第3章 策略

第11話 纏繞(てんぎょう)

(纏繞:まといつく、からまりつくこと)


 エリナの彼を寝取ってしまえば、エリナは私のことを、カレを横取りした悪い女として、一生覚えていてくれるかもしれない。

 単純な発想ですが、エリナの記憶を私に対する嫉妬、怒りと言う感情で独り占めできるかもしれない。


 自分の女性としての魅力に大きな自信があるわけじゃないけれど、女性からその気を感じさせればたいていの男は落ちるものだと思っていました。

 ところがそう簡単にことは運ばなかったのです。
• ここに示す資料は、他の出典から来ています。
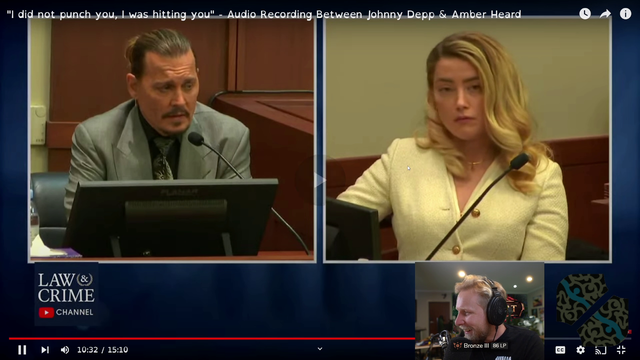Viewport: 640px width, 360px height.
Task: Open the Law & Crime Channel logo
Action: click(66, 295)
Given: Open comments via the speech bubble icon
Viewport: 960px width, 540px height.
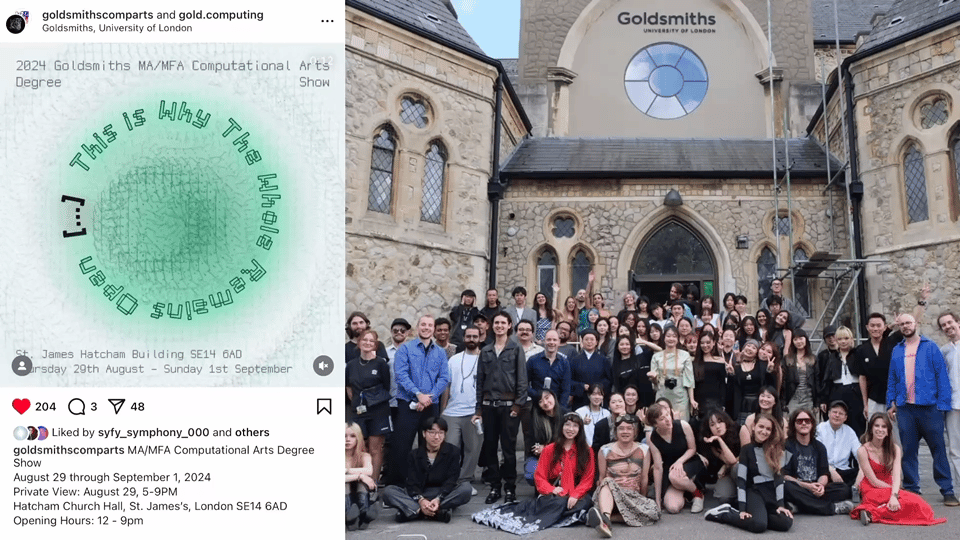Looking at the screenshot, I should pos(77,407).
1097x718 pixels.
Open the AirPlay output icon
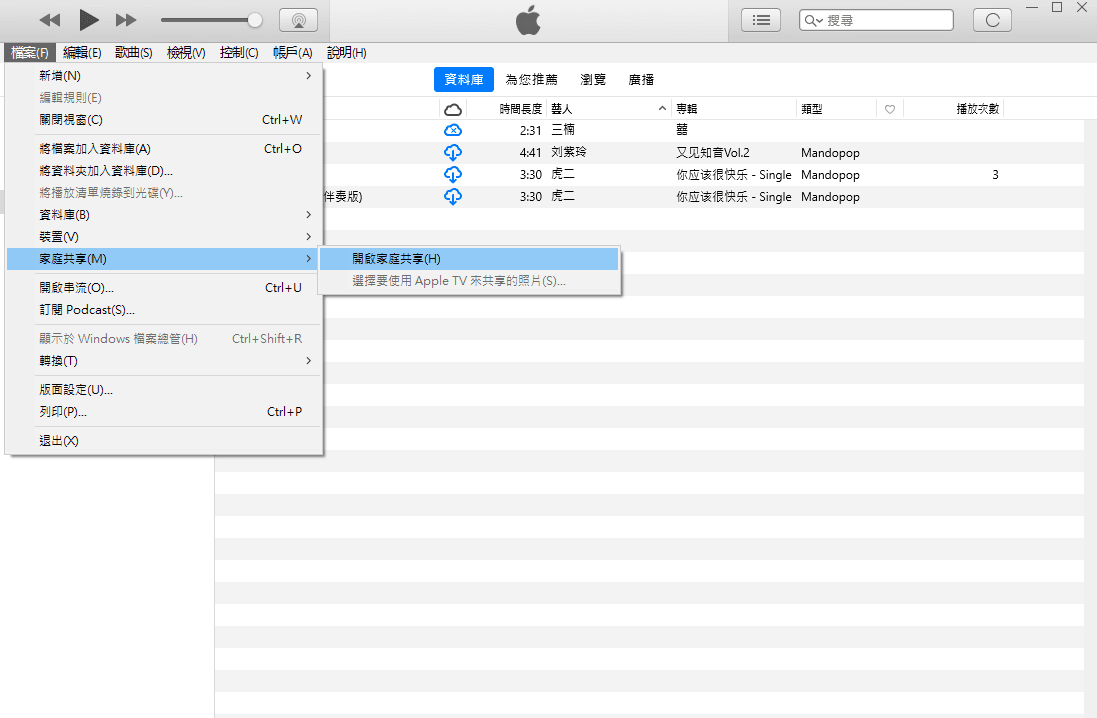(x=298, y=20)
エリナの彼はそんな軽い男ではありませんでした。

 思っていたより真面目にエリナのことを大事に思っているらしい。さすがエリナが選んだだけのことはある。

 逆に、もし簡単に私と関係を持ってしまうようだったら、私の大切なエリナの気持ちや時間を好きなようにしているくせに許せない、という気持ちの方が大きくなってしまっていたかもしれません。

 エリナのために、エリナにふさわしくない男を引き離す、という最初の思いと違った人生の先輩として正しい動機のために彼をエリナから奪うことになる。そんな動機で行動を起こしたのでは、エリナの記憶を独占する悪い女になれない。

 エリナを大切にしない彼に罰を下すのではなく、エリナが大切に思っている彼を取り上げた自分を、エリナの記憶に残すのだ。

とにかくエリナを大切にし、エリナの彼でいる価値がありながら、最後は他の女と関係を持ってしまう。そんな適度に浮気のできる男である必要がありました。

もちろん私がエリナの仕事の同僚ということは伏せてエリナの彼に近付いていく必要があります。私は綿密に計画を練りました。


 最初にエリナの彼を見かけた駅のホームのその場所の、その時間に何度か足を運び、かなりの頻度でそこに現れることを確認しました。エリナの彼はまだ学生、大学の四年生で就活をしている最中ですが、ある半官半民の団体にほぼ内定が決まっている状況、とエリナから聞いていました。

 カレったら就活中で時間があまり取れないってなかなか会ってくれないんですよ。もう内定出たんでしょって言ったら、今度は学生仲間と遊べるのも今の内だけだからなって。結局あんまり私とデートしてくれないんですよってエリナは良く愚痴をこぼしていました。

 同性の友達を大切にする人って素敵じゃないって私は言いましたが、心の中ではエリナと過ごす時間以上に大切なものってあるか?という悋気と、エリナとべったりしなくて大変よろしいというほめたい気持ちの入り混じった、自分でも理解できない複雑な心境で聞いていました。

 エリナの彼はそんな状況だったので、少し気持ちに余裕もあったんでしょう。近付くのは簡単でした。

 私は最初に、混雑した駅のホームで電車を待っている彼に近付き、彼がバッグにぶらさげている、エリナとおそろいの鍵の形のキーホルダーにわざと私のバッグの飾りヒモをからめて、ごめんなさいと声をかけました。

 私の不注意でからんでしまって、すみません、と謝りました。

エリナの彼は怒りもせず、こっちこそじゃらじゃらぶら下げてご迷惑かけちゃって、でも弱ったな、結構しっかりからんじゃっていますね、とりあえずこのまま一緒に電車に乗りましょうって優しく笑顔で言ってくれました。

 電車に乗り込んでからも彼は一所懸命からんだキーホルダーとヒモを取ろうとしてくれました。でも簡単にははずれません。それはそうです。簡単には取れないようにからめておいたんですから。

 そして彼が降りる駅、そう、彼の自宅がある駅の一つ手前で私はもう降りなきゃと言いました。

 もちろんそんなところで降りる理由は無いんですが、良く考えた上での作戦でした。

 エリナの彼は本当に困った様子で、俺の家はまだ先なんです、どうしよう・・・って困っていました。

 そこで私は考えていた計画通り、バッグの飾りヒモをバッグからとりはずし、またもし会うことが出来たら返して下さいって精一杯残念そうな笑顔をうかべて電車を降りました。彼は何か言おうとしていましたが、電車のドアが閉まり、次の駅に向かって出発していきました。

 私は一人になって、うん、計画通り。まずまずの出来じゃないのって満足しました。


 これから起こること、いえ起こすことを想像して、私は悋気を断ち切れる可能性に嬉しくなってきました。